Your goal> Please set down, unchanged, the line containing "The height and width of the screenshot is (722, 1215)." and all the lines that follow it until the data below ends.

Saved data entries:
◆ ◆ ◆ ◆ ◆ ◆ ◆

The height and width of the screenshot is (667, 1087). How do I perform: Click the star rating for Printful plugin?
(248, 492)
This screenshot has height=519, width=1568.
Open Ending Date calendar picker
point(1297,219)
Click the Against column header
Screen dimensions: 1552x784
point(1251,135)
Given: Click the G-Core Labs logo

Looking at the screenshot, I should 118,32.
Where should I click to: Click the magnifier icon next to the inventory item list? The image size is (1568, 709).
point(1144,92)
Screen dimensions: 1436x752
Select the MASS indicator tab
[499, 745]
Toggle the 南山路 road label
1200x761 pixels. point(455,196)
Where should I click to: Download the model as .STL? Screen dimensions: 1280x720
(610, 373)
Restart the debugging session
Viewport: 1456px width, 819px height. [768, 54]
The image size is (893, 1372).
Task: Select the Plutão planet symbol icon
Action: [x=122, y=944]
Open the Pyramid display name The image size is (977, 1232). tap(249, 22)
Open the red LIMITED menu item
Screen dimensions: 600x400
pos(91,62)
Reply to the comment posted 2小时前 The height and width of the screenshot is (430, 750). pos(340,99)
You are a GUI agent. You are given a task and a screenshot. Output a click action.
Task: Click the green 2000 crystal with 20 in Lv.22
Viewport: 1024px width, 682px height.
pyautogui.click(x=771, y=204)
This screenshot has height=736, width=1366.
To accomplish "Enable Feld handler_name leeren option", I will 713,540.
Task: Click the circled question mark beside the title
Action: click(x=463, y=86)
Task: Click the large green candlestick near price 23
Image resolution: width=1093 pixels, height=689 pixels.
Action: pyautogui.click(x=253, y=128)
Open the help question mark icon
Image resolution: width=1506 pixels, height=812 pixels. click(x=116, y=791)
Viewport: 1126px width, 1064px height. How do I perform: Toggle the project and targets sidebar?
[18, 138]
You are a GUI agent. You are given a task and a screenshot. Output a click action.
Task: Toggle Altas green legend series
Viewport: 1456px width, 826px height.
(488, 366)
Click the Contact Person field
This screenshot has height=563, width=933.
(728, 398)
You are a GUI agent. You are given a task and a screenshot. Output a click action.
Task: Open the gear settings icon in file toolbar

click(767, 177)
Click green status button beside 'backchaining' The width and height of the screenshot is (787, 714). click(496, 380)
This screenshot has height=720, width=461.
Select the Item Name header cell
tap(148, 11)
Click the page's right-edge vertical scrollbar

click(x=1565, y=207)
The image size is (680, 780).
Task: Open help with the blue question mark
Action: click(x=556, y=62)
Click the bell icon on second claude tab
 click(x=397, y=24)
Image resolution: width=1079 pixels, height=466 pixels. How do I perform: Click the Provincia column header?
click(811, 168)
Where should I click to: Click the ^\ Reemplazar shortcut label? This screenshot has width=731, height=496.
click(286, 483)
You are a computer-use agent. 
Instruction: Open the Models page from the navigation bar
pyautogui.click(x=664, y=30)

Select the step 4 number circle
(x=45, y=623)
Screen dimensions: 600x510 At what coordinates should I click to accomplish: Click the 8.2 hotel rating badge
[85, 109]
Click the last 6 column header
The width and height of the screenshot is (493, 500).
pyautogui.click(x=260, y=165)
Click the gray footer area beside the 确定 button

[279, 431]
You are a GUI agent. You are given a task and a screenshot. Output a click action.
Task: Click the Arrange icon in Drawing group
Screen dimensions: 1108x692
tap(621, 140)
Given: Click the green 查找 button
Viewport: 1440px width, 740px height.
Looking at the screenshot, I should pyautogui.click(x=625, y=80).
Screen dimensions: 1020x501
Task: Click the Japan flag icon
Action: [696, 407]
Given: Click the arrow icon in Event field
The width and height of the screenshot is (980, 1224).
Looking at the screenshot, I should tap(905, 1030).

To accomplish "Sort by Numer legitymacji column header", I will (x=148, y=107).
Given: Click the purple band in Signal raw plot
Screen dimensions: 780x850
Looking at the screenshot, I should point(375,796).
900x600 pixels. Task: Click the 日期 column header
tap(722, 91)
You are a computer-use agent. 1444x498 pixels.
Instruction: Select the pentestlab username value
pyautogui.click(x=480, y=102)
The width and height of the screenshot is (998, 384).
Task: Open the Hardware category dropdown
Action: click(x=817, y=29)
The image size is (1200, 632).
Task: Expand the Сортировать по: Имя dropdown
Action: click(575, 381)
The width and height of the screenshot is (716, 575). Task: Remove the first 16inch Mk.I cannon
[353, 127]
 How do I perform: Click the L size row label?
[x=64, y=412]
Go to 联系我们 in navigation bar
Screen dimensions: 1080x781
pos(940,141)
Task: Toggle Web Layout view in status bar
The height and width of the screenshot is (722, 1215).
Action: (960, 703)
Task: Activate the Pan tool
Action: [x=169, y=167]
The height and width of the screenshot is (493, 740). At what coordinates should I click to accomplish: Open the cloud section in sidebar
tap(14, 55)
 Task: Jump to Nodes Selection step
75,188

◆ ◆ ◆ ◆ ◆ ◆ ◆

Answer section>
The height and width of the screenshot is (722, 1215).
Action: (960, 703)
Task: Activate the Pan tool
Action: [x=169, y=167]
The height and width of the screenshot is (493, 740). At what coordinates should I click to accomplish: Open the cloud section in sidebar
tap(14, 55)
 Task: Jump to Nodes Selection step
75,188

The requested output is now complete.